Lung uptake of 99mTc-sestamibi was calculated as a stress lung-to-heart ratio (sLHR) using an automated technique previously validated by Bacher-Stier et al [18]. The algorithm sums five adjacent projection images centered on the anterior view, and then automatically identifies myocardial borders and a crescentic lung region. Lung uptake is then expressed as the ratio of average lung uptake per pixel divided by maximum heart uptake per pixel in a 4 × 4 pixel region containing the hottest cardiac pixel. Interobserver variation in LHR measurements was assessed in 30 cases that were completely re-processed by an individual not involved in the original analysis and who was blinded to all clinical information and the previous results. There was excellent agreement in the sLHR (R = 0.97, P < 0.00001).

Outcomes assessment

Cohort follow up was performed through the Manitoba Population Health Research Data Repository which contains anonymized encounter-based records of individuals' interactions with the provincial health care system, including physician services and hospitalizations for all residents of the province of Manitoba [19]. These administrative data have been validated and used in a wide range of clinical disorders, including prediction of mortality following acute myocardial infarction (AMI) [20-22].

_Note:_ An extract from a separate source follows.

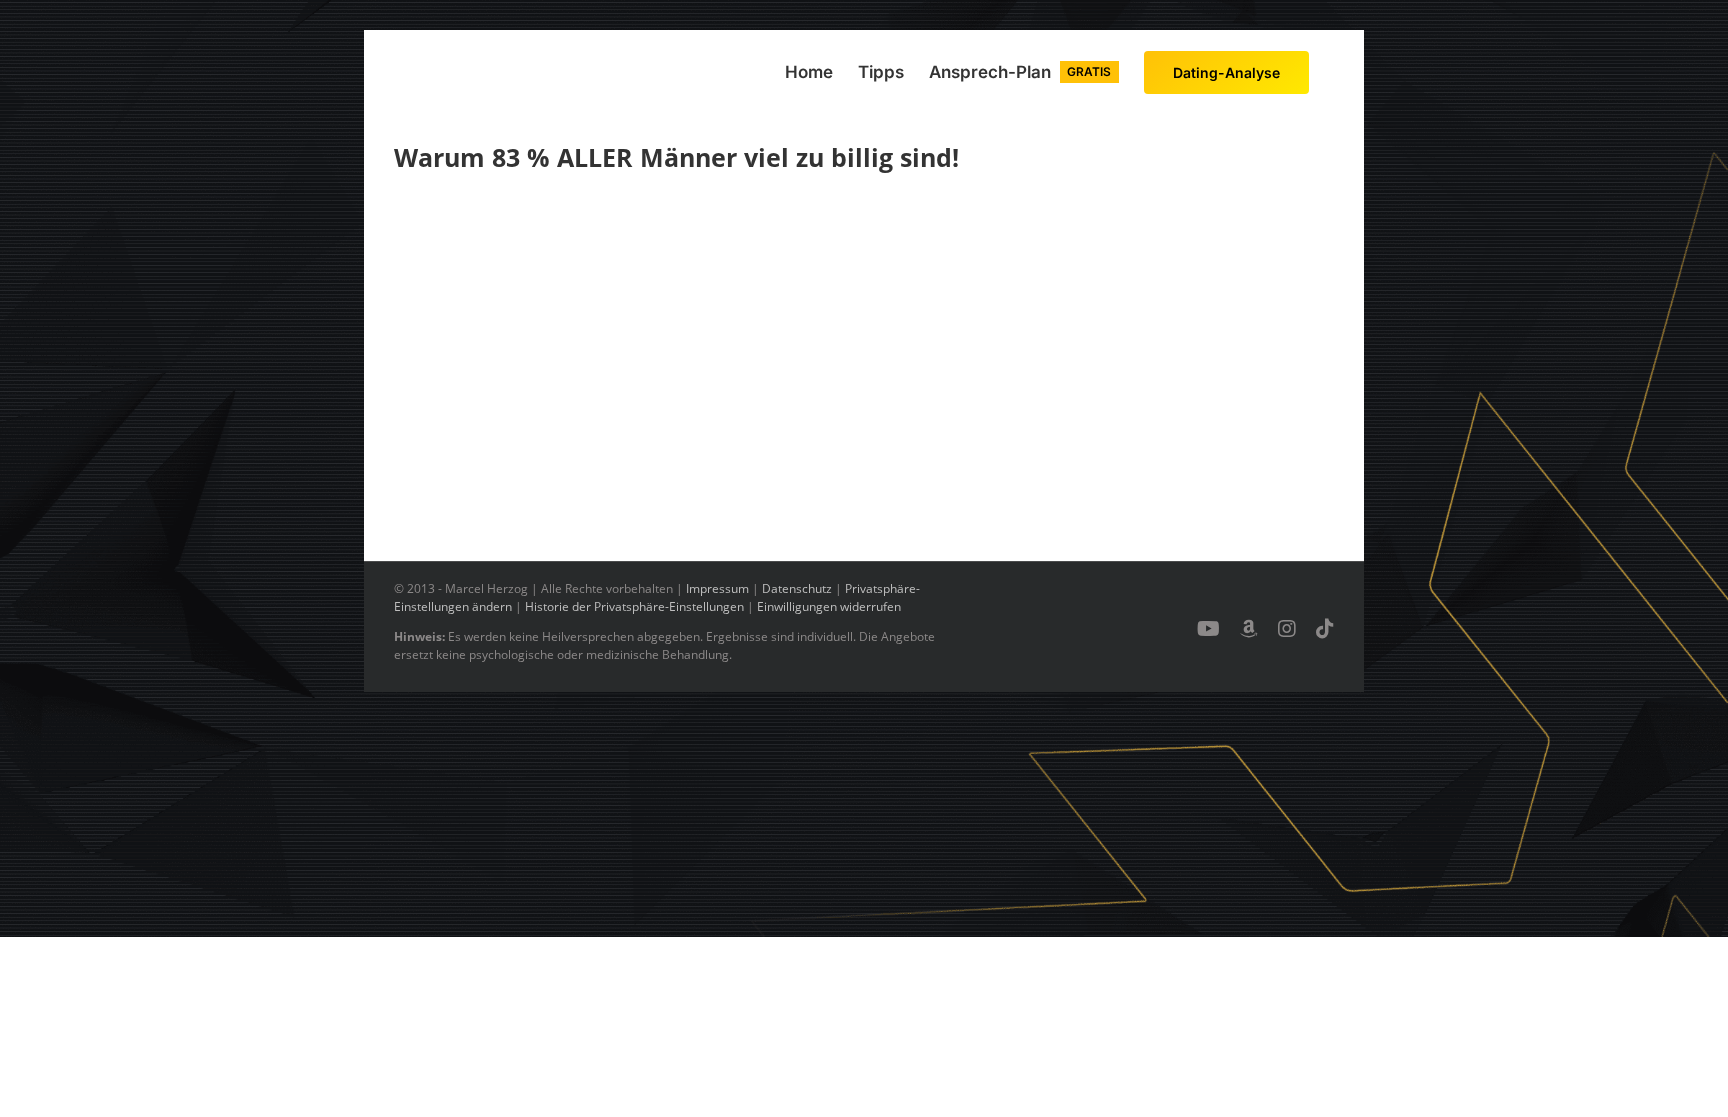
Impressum (717, 588)
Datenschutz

The primary outcome of this study was death or AMI. The date of death was established from the Vital Statistics database. AMI was defined from hospital discharge diagnosis (ICD-9-CM 410.xx). Clinical and stress variables were primarily obtained from chart review. The data repository was used to identify individuals with diabetes or previous hospitalization with AMI using validated definitions [22,23].

Statistical analysis

Statistical analysis was performed with a commercial software package (Statistica Version 6.1, StatSoft Inc, Tulsa, OK). Continuous variables are reported as mean ± SD and P < 0.05 is considered to represent a statistically significant difference. Group comparisons were performed using ANOVA (continuous variables) or a Chi-square test (categorical variables). Logistic regression was used to identify the independent correlates of an elevated sLHR (defined as the 95% upper confidence interval for event-free patients with visually normal perfusion and SSS ≤ 3). Cox proportional hazards model was used to estimate relative event rates from sLHR before and after adjustment for stress-related correlates. Receiver operating curve (ROC) analysis was used to assess overall risk stratification for single multi-level variables (SPSS Version 11.0, SPSS Inc, Chicago, IL).


The selection criteria identified 1,027 potentially eligible cases. Exclusion criteria were present in 309 of these leaving a final study population of 718 patients. Excluded patients were similar to the final study cohort in terms of age, gender, stress procedure and frequency of abnormal scans. The mean age of the cohort was 60 ± 11 years. Of the 718 patients included in the analysis, 380 (53%) were male, 186 (26%) had a history of MI, 112 (16%) had undergone prior coronary bypass surgery or coronary angioplasty, 90 (13%) were diabetic, and 556 (77%) had treadmill exercise as the only stress method. As expected, heart rate at the time of tracer injection was greater with exercise stress alone (131 ± 21 BPM) than for dipyridamole alone (87 ± 20 BPM) or dipyridamole combined with supplemental exercise (103 ± 19 BPM) (P < 0.0001). Similarly, systolic blood pressure varied according to stress method (exercise only 171 ± 27 mmHg, dipyridamole only 134 ± 29 mmHg, dipyridamole combined with supplemental exercise 143 ± 22 mmHg; P < 0.0001).

sLHR was positively correlated with SSS (R = 0.38, P < 0.0001), though SSS explained less than 15% of the variance in sLHR. Of the 718 patients, 69 (10%) had sLHR values that exceeded the normal range (≤ 0.39). Factors that were associated with elevated sLHR are summarized in Table 1 and include male sex, previous heart ischemic disease (AMI or revascularization), diabetes, greater perfusion abnormalities, and larger left ventricular cavity measurements. Logistic regression showed that only SSS (P = 0.0003), stress left ventricular volume (P < 0.0001) and previous revascularization (P = 0.04) were independent predictors of elevated sLHR.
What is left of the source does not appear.